And so, in my late 20s, i found myself at point B, a point where I believed I was beyond God’s grace—an unlovable, sick, human being. I’d done enough and gone far away enough that I simply stopped caring. I let myself drift in the slimy river of self-indulgent despair and self-pity. I couldn’t fight. I couldn’t struggle anymore. Not when there was nothing left worth fighting for. Myself I cared not for (Why? I didn’t even like, let alone love myself), and love had always failed me. Better to let those waters swallow me whole. Better to drown in my own contempt; poisoned by gallons of vitriol and lies.

My poor stupid heart. My poor stupid heart was in love again. No. It wasn’t in love again. It actually was a simple refusal to die to someone. It still behaved as it once used to do when I was young and still believed in Blue Castles and Prince Charming. It fluttered, it leapt for joy, it thrilled at the thought of love, and clung on doggedly to the crazy infinitesimal chance that he might love me too.

Alas, like all the other times the dream cam crashing down. But this time it was worse for all that it had seemed promising. I couldn’t forgive myself. How could I have let him do this to me? But what I could not stand was my own heart’s betrayal. I’d sworn not to love ever again. I’d sworn not to ever again place myself in a situation that would make me feel—again—that I was ugly, fat, scarred, etc., and not worthy to be loved. 

One day I lay in bed, drained of emotion, thinking of nothing, feeling empty and cold (despite the lingering summer heat). I don’t know why, but I began to pray. 

I went over the list of my failed attempts at life. The soaring highs which were inevitably followed by nosedives into the jagged rocks of reality. My failed attempts at love. My own poor self-esteem. 

“Father,” I said, “If your love for me hurts even half as much as I’m hurting right now…” and so began my dialogue with the one i’d been hiding from all along. In the stillness of that afternoon I recounted my sorrows, put them all at his feet, and found reason—once and for all—to stop crying over the girl I should have been. The girl who got stranded somewhere at point A—healthy, intelligent, idealistic, loving, unafraid. Chaste.

But even as I wept for the Me that was never to be materialized and cried over the grave of lost opportunities and wasted potential, God spoke to me.

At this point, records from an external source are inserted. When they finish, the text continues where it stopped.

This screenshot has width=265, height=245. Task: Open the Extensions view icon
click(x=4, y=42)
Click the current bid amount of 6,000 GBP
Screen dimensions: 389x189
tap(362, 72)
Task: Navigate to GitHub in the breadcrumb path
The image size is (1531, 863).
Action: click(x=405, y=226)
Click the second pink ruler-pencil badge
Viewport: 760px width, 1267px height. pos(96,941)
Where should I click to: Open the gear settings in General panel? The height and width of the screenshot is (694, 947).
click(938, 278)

The path I took to get from point A to point B was not the path he had intended for me, but it led me all the same to the exact place he wanted me at. Yes, I was all the more scarred for the choices I made, but I still came to him.

Humble, free from the delusions of my own self-sufficiency, with vivid understanding of the raw pain that humans experience in silence when they choose to walk away from the light. I came to him with a heart much more his than it would have been if I’d never sinned and realized just how much I needed his grace.

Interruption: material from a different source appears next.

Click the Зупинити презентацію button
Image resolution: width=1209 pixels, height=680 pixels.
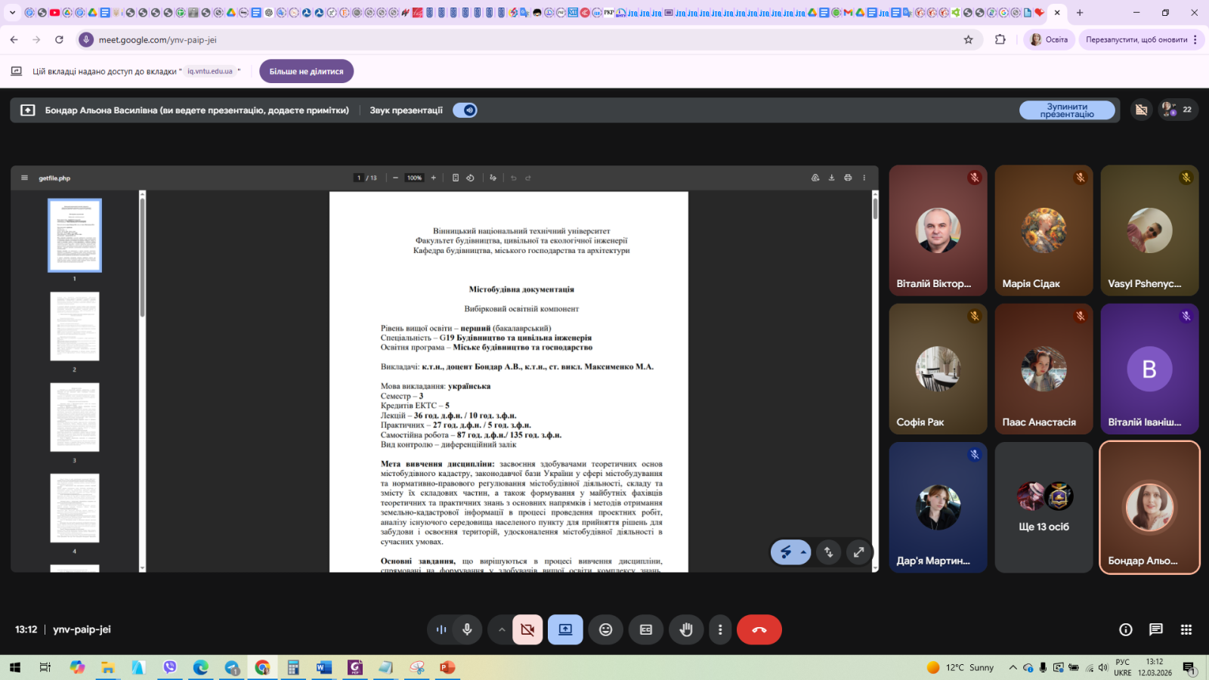point(1066,110)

If you’ve been following this blog, you know I have these moments of clarity, followed by struggles to understand God’s will and wrestling against my inner self. I’ve been on this road for healing for about two years. Even now I still am not quite there yet,  I’m recovering from a recent relapse into darkness. Every day I must battle against the shadows of my past. But I know I’m not alone. I’m never alone. Because the one that matters is with me. 

…And I promise (without fail) that I’ll love myself enough to forgive myself for my past failings, grab God’s hand to get up when I fall, smile at the mirror each morning, and never settle for anything less than was God has in store for me.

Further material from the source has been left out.